**Prompt:**
Carry on the passage about healing and the balance between well-being and suffering, starting right after its last sentence.
Given text Start Marker
In my experience, it has been helpful to embrace the poetical perspective whereas the movement toward healing is hard-wired within each one of us. From the moment we can sense this possibility deep in our heart, we have hope as a blessing to accompany us. The blessing is sorely needed because any path to becoming more conscious is fraught with self-doubt and uncertainty, even as it is interspaced with glimpses of bliss to keep us going.

When all goes well, and for each one of us, well being and its faithful companion, suffering, compose around each other in rhythm, fostering a life balanced by an experiential blend of satisfaction and dissatisfaction. We have our good, better, bad, and worse days, and there is always tomorrow to look forward to. We compose the melody of our existence through a dynamic interplay between opposites. Everyone’s life is completely unique, just as a snowflake resembles no other in its structure, or a forest bears the markings of its history in eternally evolving ways. Yet life is not a scenario that we can control. Inevitably, events happen that may throw us off our balance. It is as if life were saying, ‘enough already with all this ‘goody goodness’; time for a bit of expansion.’ In the experience of being thrown off our balance, disturbances typically become polarized into the one sidedness of symptoms and suffering.
Given text End Marker
Data for review Start Marker
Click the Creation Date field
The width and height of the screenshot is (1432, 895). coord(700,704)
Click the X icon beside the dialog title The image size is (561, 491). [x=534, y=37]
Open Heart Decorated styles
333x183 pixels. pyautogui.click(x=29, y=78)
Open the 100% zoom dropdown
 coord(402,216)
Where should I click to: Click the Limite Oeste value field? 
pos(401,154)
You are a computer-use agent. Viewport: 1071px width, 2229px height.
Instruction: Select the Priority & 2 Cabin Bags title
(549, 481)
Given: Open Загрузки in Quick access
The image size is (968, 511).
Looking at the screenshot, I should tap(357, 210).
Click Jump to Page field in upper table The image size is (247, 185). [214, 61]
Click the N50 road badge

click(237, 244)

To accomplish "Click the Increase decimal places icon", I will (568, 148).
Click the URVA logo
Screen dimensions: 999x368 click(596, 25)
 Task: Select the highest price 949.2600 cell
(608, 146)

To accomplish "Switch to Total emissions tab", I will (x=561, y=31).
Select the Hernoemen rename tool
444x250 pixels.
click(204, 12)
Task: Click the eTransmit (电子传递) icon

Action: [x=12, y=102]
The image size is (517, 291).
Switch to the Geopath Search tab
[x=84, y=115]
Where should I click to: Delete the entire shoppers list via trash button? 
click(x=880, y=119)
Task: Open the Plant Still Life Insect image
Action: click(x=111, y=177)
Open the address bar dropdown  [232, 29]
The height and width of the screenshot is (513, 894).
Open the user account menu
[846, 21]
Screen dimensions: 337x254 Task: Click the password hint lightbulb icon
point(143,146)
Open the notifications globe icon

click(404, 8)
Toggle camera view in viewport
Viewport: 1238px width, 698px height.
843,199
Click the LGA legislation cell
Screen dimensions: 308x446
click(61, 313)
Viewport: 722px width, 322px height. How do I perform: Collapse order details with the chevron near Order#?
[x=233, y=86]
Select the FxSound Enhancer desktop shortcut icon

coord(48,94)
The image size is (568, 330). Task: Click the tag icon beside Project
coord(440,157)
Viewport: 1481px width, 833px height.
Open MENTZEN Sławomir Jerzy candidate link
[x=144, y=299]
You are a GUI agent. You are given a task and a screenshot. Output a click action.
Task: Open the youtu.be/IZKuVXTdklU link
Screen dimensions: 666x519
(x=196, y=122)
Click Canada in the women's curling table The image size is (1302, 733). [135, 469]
Data for review End Marker
**Answer:**
This is when the opportunity presents itself as to whether we can make sense of what happens as a challenge to grow or if, needing some more time before this opening to new possibilities, we find ourselves folding under the weight of that which seems too much to bear. There are so many ways and degrees by which we fold. We may find ourselves paralyzed by the consequences of painful events, often very much outside of our influence. We may become weighed down by psychological scars inherited through the legacy of complicated family histories that echo through our own behavior. We may simply not know any better for lack of a healthy template. Sometimes, and for all these reasons, we surrender to the numbing of negative habits, living a life of self-deception, lost in the confusion of just keeping up, or we become engrossed in the fundamentalism of religious or political institution.

All the same, what these ways of folding have in common is how they rob us of our life force and, instead, bring on the confusion of anxiety and depression. They take away our capacity to think independently and most importantly, our capacity to be connected to our own heart, and when this connection to our own heart is not there, neither is the possibility for connecting to other people’s heart.

Striving for harmony and balance is for each of us a responsibility as much as it is a legacy, regardless of personal belief or social strata. In doing our work toward wholeness we become active participants in everybody else’s wholeness. In this way, we become true-to-life activists. Anxiety and depression are no longer one-way streets but multi-dimensional channels for self-development and a deeper life.